Abstract
Purpose :
To evaluate the relationship between Bruch’s membrane opening minimum rim width (BMO-MRW) and peripapillary retinal nerve fiber layer thickness (pRNFLT) and to make a new single parameter combining BMO-MRW and pRNFLT using artificial neural network to maximize their probable compensatory diagnostic performance.
Methods :
A total of 402 subjects were included and divided into 2 major groups, 273 for validation group and 129 for neural net training. Validation group consisted of: 141 healthy, 70 early glaucoma and 62 advanced glaucoma patients. Both BMO-MRW and pRNFLT were measured with Spectralis optical coherence tomography simultaneously. One way ANOVA test was used to compare BMO-MRW and pRNFLT among 3 patients groups.
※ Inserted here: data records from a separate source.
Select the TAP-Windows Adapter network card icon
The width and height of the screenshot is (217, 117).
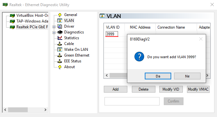tap(12, 21)
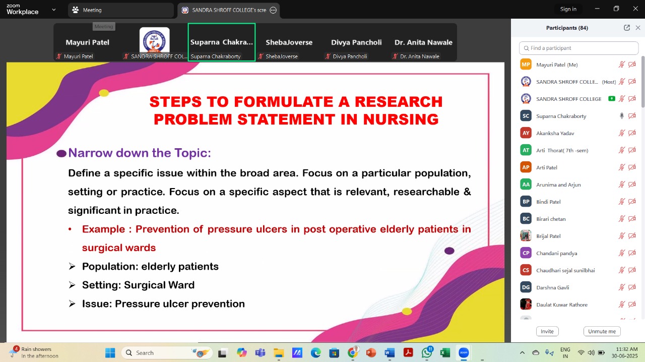Open more options on the screen-share tab
645x362 pixels.
[x=273, y=10]
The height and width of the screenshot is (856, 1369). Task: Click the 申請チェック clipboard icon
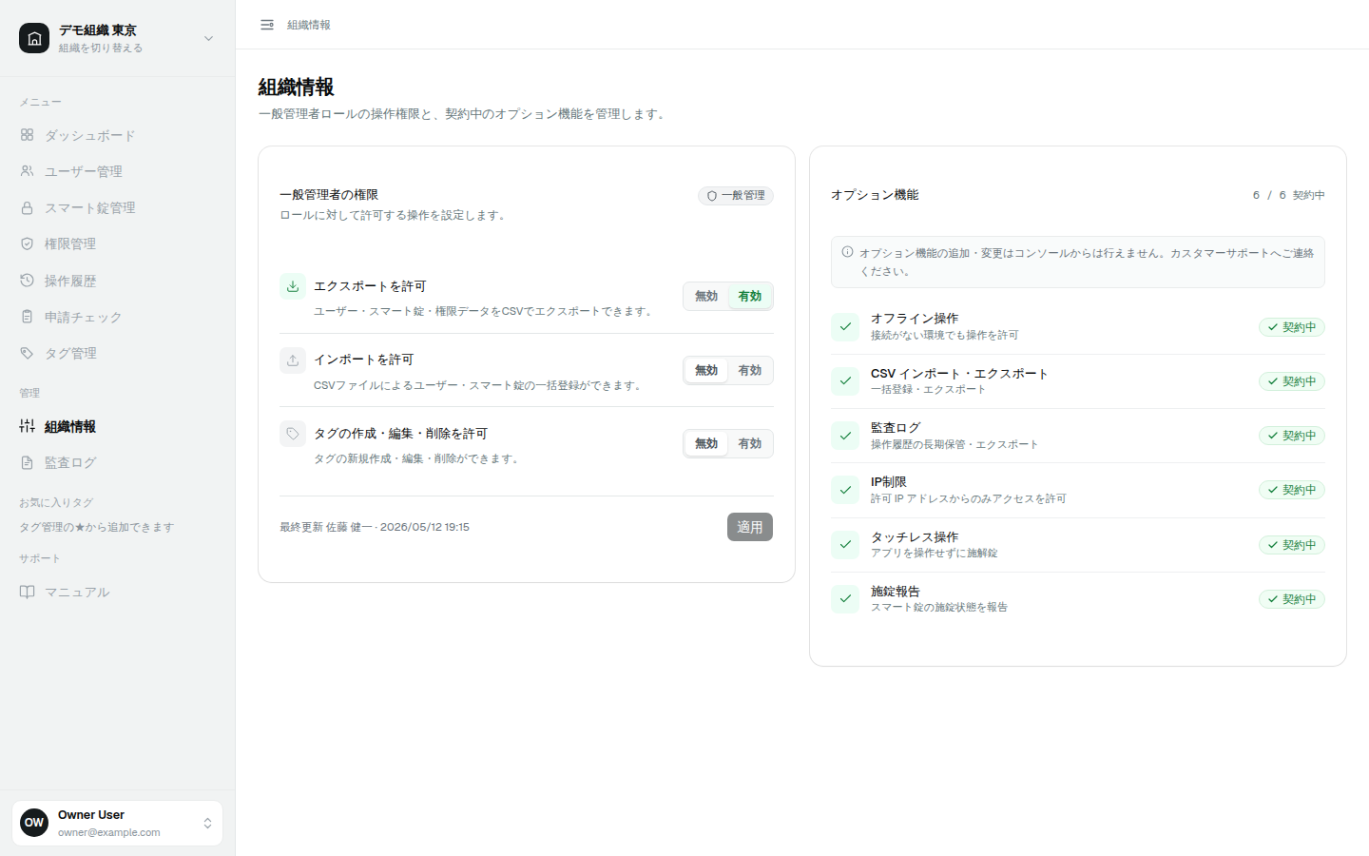(x=27, y=317)
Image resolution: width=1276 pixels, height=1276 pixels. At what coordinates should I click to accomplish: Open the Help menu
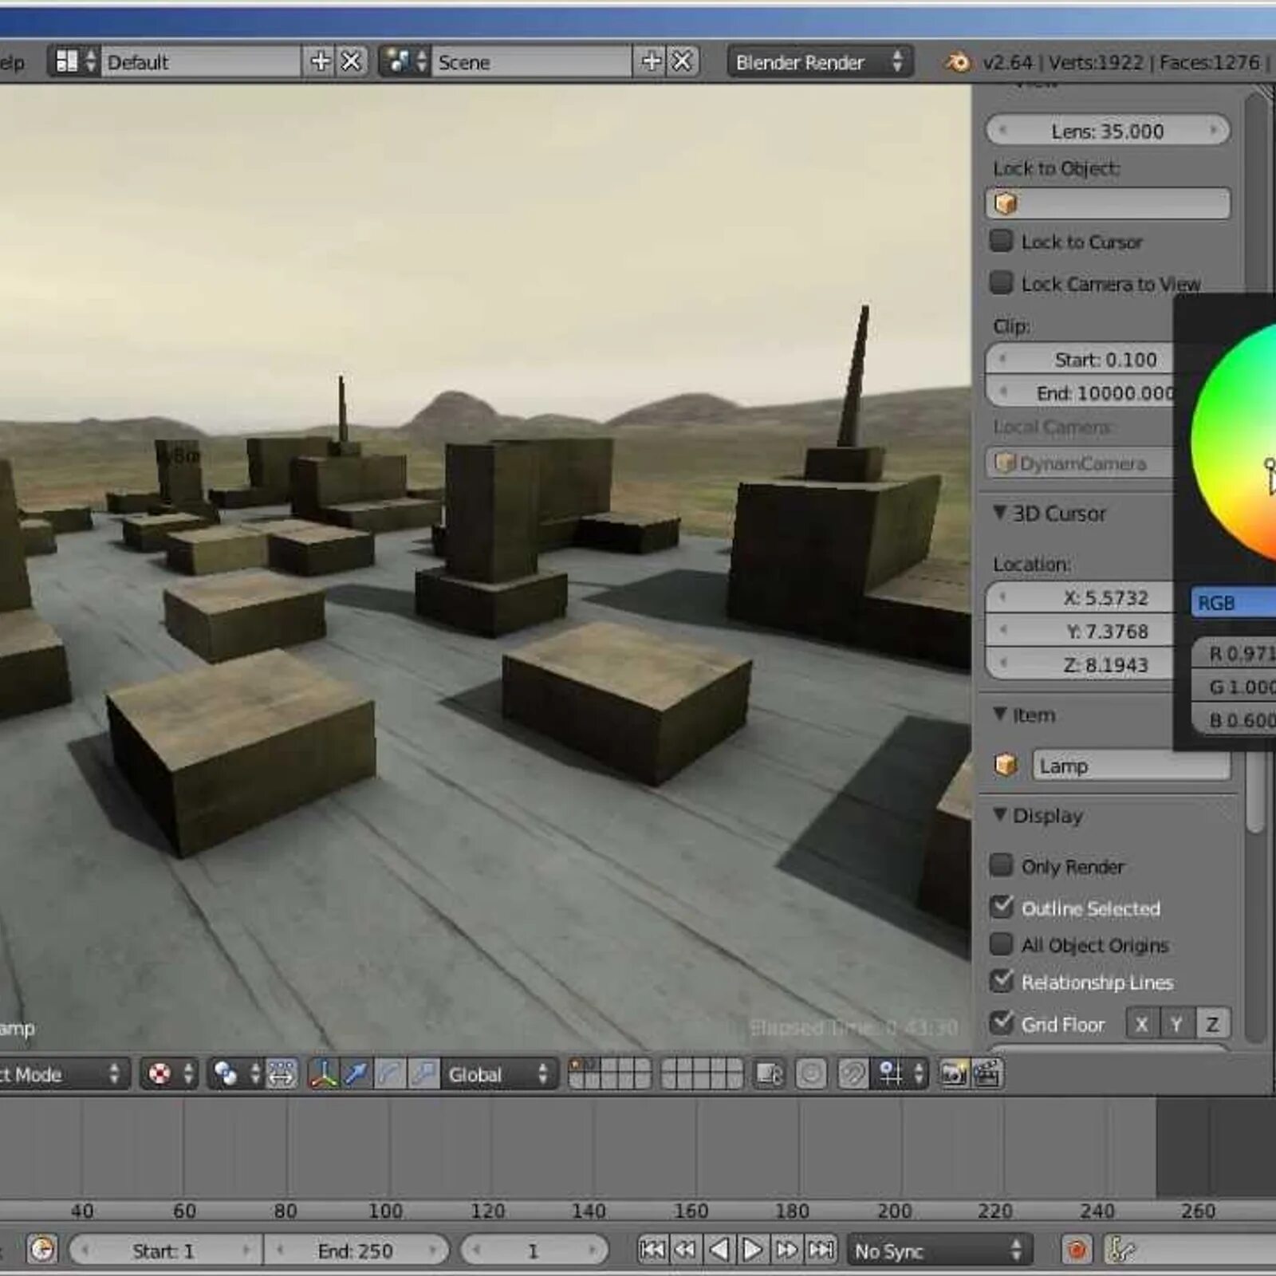point(12,62)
Linear, quadratic and broken-stick regression model was used to find relationship between BMO-MRW and pRNFLT. Multilayer neural network with 1 hidden layer was used to make single combined parameter and the diagnostic performance was compared using area under receiver operating curve (AUROC).
Results :
In regression analysis, the best fitted statistical model between BMO-MRW and pRNFLT was broken-stick model and the worst fitted model was linear regression model. Globally, the significant tipping point was located at 226.5 µm of BMO-MRW. Both BMO-MRW and pRNFLT was significantly correlated with visual field mean deviation (MD) and the best fitted model was the broken-stick model. When comparing diagnostic power between BMO-MRW and pRNFLT, BMO-MRW showed higher AUROC than pRNFLT. In differentiating normal and glaucoma, neural network showed significantly the largest AUROC compared to both BMO-MRW and pRNFLT. In differentiating normal and early glaucoma, overall diagnostic performance was decreased in all of the three parameters but among them, neural network still showed significantly the best AUROC.
Conclusions :
The relationship between BMO-MRW and pRNFLT showed very significant broken-stick relationship. Before pRNFLT starts thinning, the considerable BMO-MRW thinning was preceded. The neural network largely improved the diagnostic power by combining both BMO-MRW and pRNFLT.
This is an abstract that was submitted for the 2018 ARVO Annual Meeting, held in Honolulu, Hawaii, April 29 - May 3, 2018.